The course needs notions of linear algebra, topology and analysis, that is the arguments of Geometria 1a-1b, Geometria 2a, Analisi 1a-1b.
Course contents summary
Geometry of curves and surfaces in the 3D space.
Conics and quadrics: definition, examples and classification.
Differentiable curves in 3D space: definition and examples, curve's length, parametrization, regularity, Frenet's Formula, torsion and curvature, Fundamental theorem of curve's local theory.
Regular surfaces: definition, surfaces preimage of a regular value, surfaces of revolution and ruled surfaces.
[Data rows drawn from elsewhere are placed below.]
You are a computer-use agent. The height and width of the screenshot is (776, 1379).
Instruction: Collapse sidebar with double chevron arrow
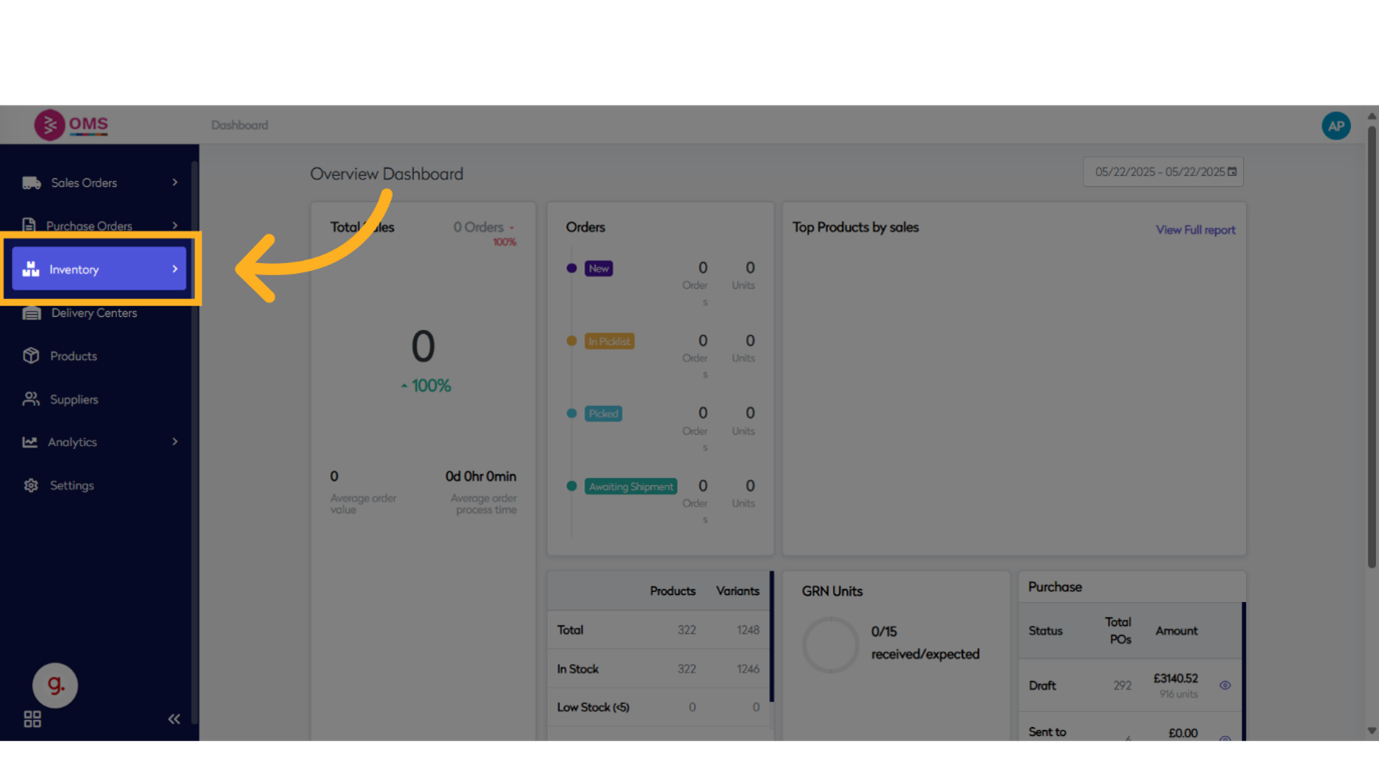[174, 719]
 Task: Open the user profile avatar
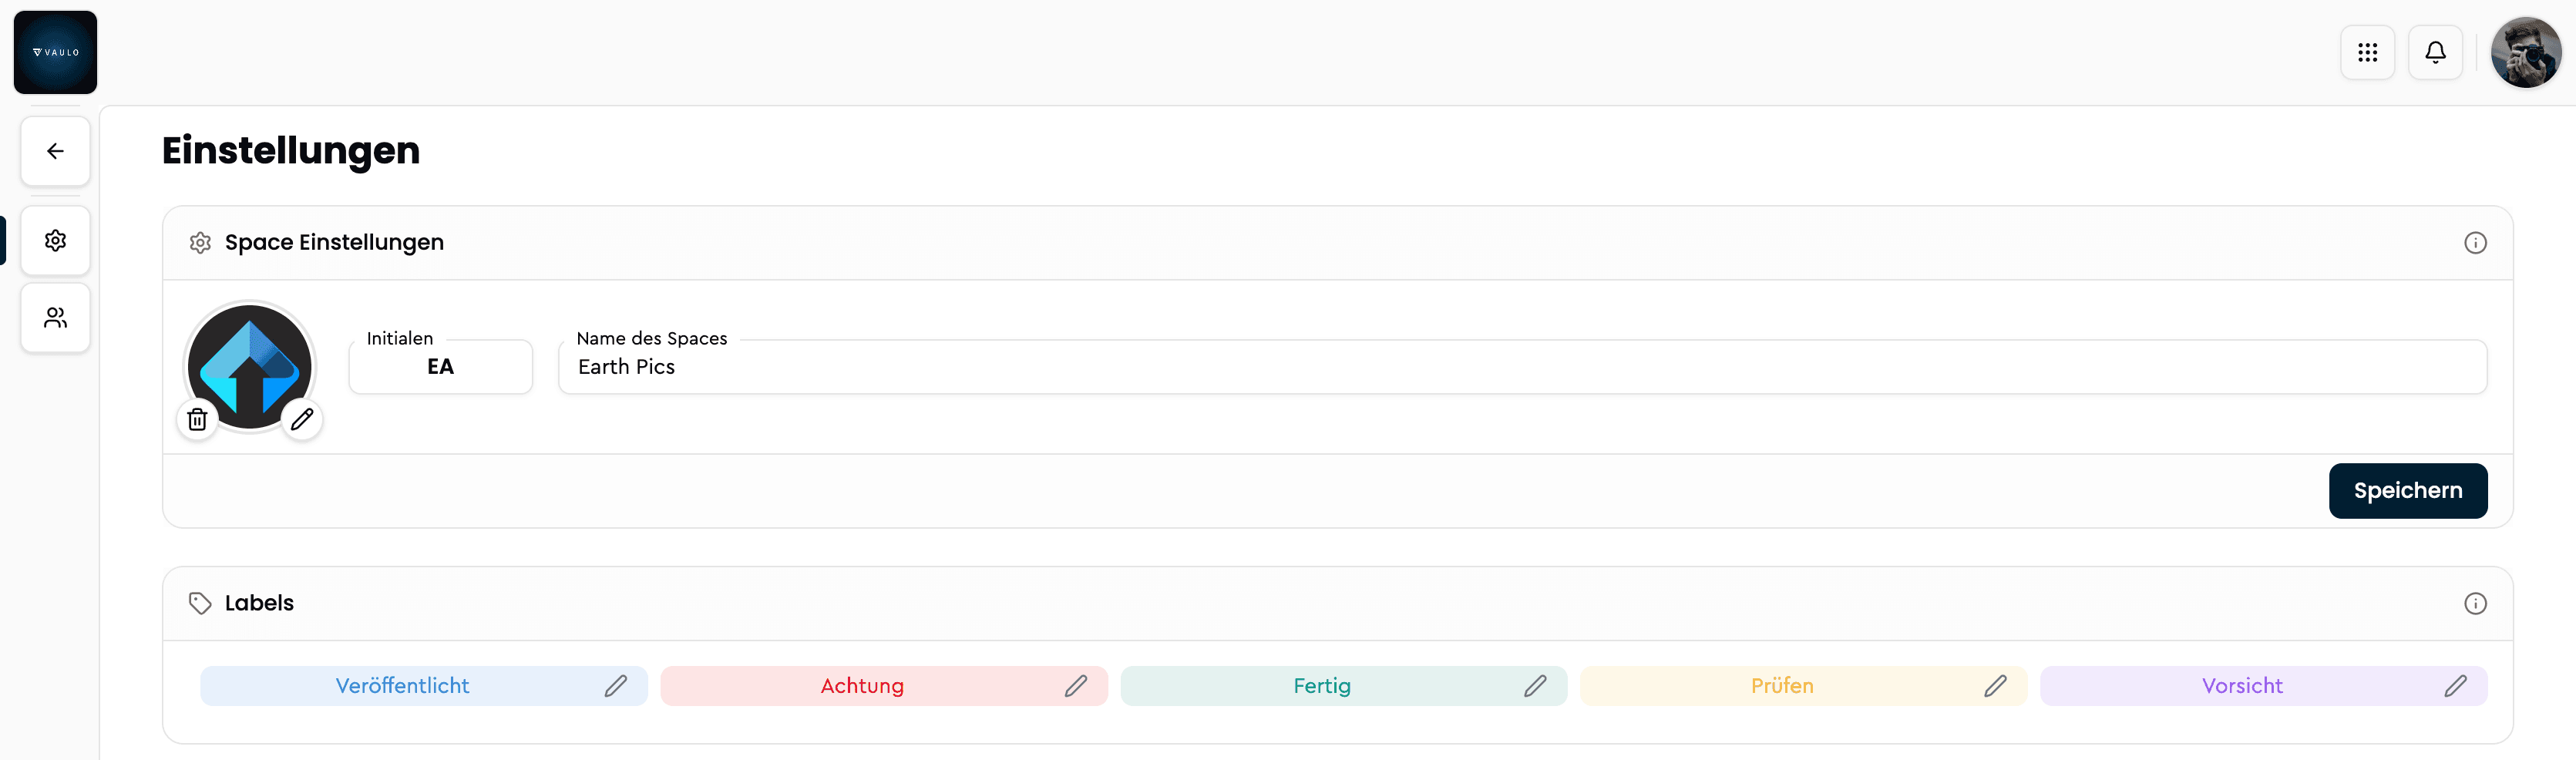[2526, 52]
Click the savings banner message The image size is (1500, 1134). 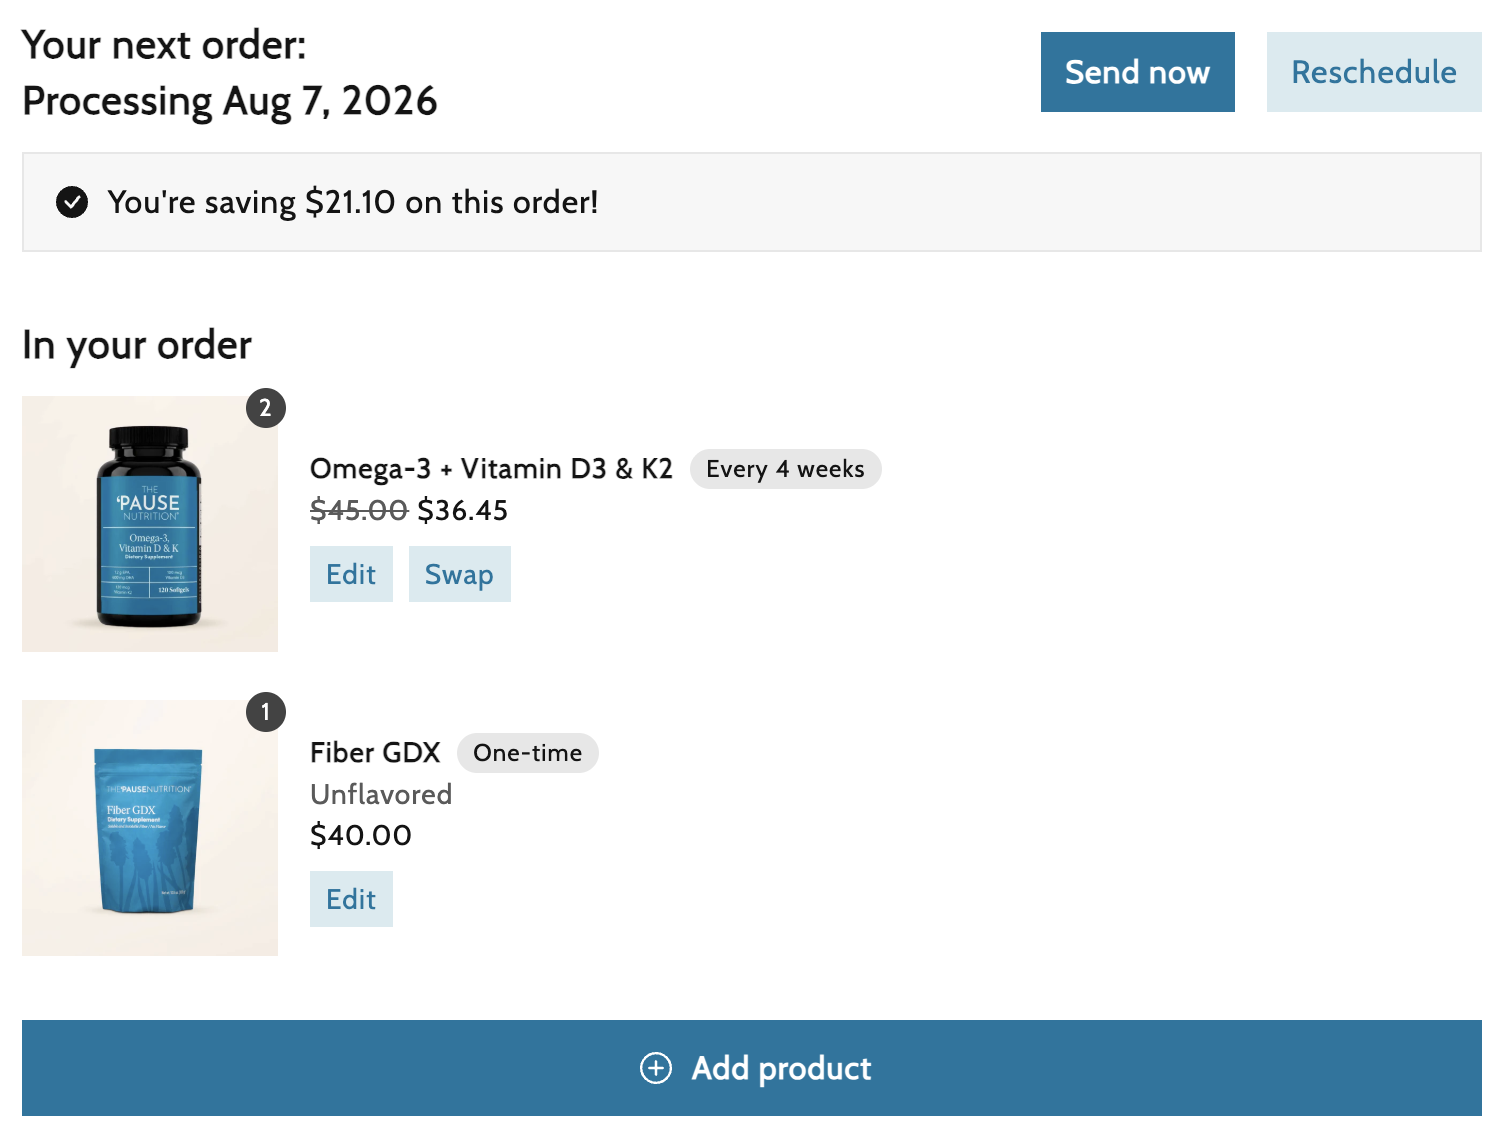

Differentiable function and tangent space, normal vector field, orientability. Gauss' map, first and second fundamental forms, curvatures. Hilbert's Theorem. Minimal surfaces. Isometries, Theorema Egregium, geodesics. Gauss-Bonnet local theorem.
 M. P. Do Carmo, Differential Geometry of Curves and Surfaces, Dover Publications, 2016.
 M. Abate, F. Tovena, Curve e Superfici, Unitext, Springer, Milano, 2016.
 M. Abate, C. de Fabritiis, Geometria analitica con elementi di algebra lineare, McGraw-Hill Education, 2015.
Lectures and classroom exercises.
During lectures in traditional mode, the
topics will be formally and rigorously presented. The course will give particular emphasis to application and computation aspects, while not letting out
the theoretical aspect. The classroom exercises are aimed at showing how and where the abstract results can be applied to make the students understand better the relevance of what they are studying.
Assessment methods and criteria
The exams consists in a written test (three exercises to be completed in two and a half hours) and an oral examination which will take place in a different date.